* DOKUMEN SUMBER *

Syiar Islam kini mulai tumbuh subur di Serbia, negara di semenanjung
Balkan yang semula berhaluan komunis. Salah satu indikatornya, makin
banyak Muslimah yang tak takut lagi menunjukkan identitasnya dengan
mengenakan jilbab.
Awal bulan ini, tujuh perempuan muda dan satu
wanita dewasa memutuskan untuk mengadopsi pemakaian jilbab hari itu
juga setelah menghadiri debat yang berjudul “Bagaimana Muslimah
Berbusana” yang diselenggarakan oleh Universitas Internasional Novi
Pazar. Mufti lokal, Muamer Zukorlic, tampil sebagai pembicara.
Keputusan
mereka serta-merta didukung hadirin. Mereka bertepuk tangan setelah ke
delapan wanita itu keluar dengan penampilan baru mereka, berbalut
busana Muslimah.
Secara keseluruhan, hanya sejumlah kecil wanita
Muslim di Serbia yang mengenakan jilbab. Namun kecenduran makin
meningkatkan perempuan berjilbab baru-baru ini sempat membuat polemik:
apakah perlu penggunaan jibab dilarang atau tidak.

* PETUNJUK DAN KETENTUAN *
Salin persis bagian dokumen sumber di atas, mulai dari “Syiar Islam kini” dan terus sampai “busana Muslimah.”.

* DATA MENTAH *
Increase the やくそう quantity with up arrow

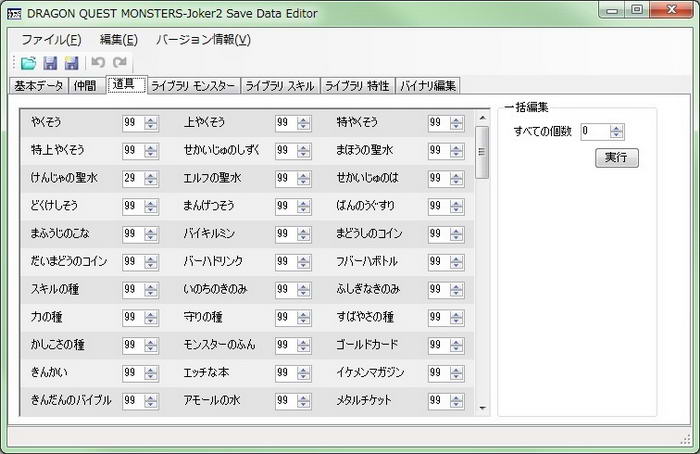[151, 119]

---

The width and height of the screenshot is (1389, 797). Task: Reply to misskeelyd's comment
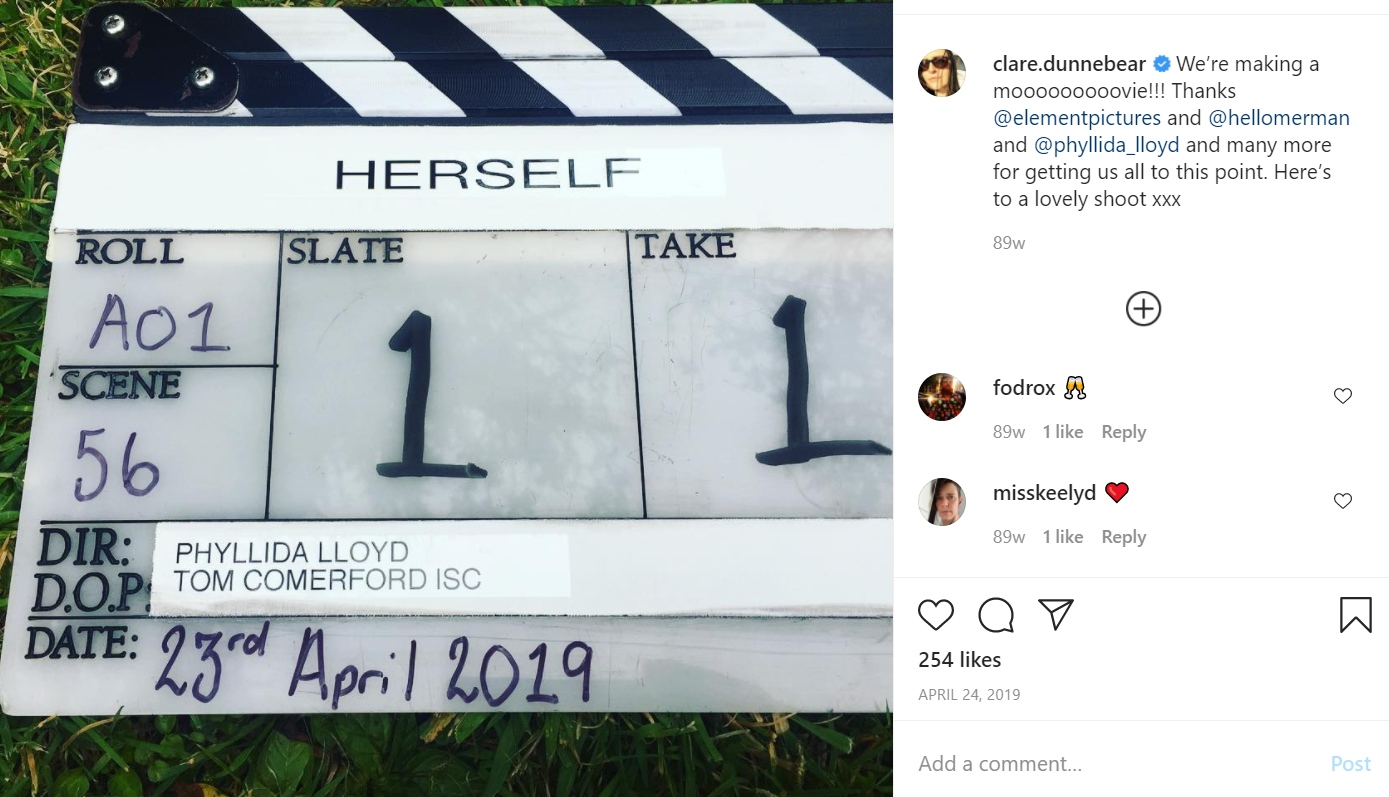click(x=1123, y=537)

* JAWABAN TUGAS *
Syiar Islam kini mulai tumbuh subur di Serbia, negara di semenanjung
Balkan yang semula berhaluan komunis. Salah satu indikatornya, makin
banyak Muslimah yang tak takut lagi menunjukkan identitasnya dengan
mengenakan jilbab.
Awal bulan ini, tujuh perempuan muda dan satu
wanita dewasa memutuskan untuk mengadopsi pemakaian jilbab hari itu
juga setelah menghadiri debat yang berjudul “Bagaimana Muslimah
Berbusana” yang diselenggarakan oleh Universitas Internasional Novi
Pazar. Mufti lokal, Muamer Zukorlic, tampil sebagai pembicara.
Keputusan
mereka serta-merta didukung hadirin. Mereka bertepuk tangan setelah ke
delapan wanita itu keluar dengan penampilan baru mereka, berbalut
busana Muslimah.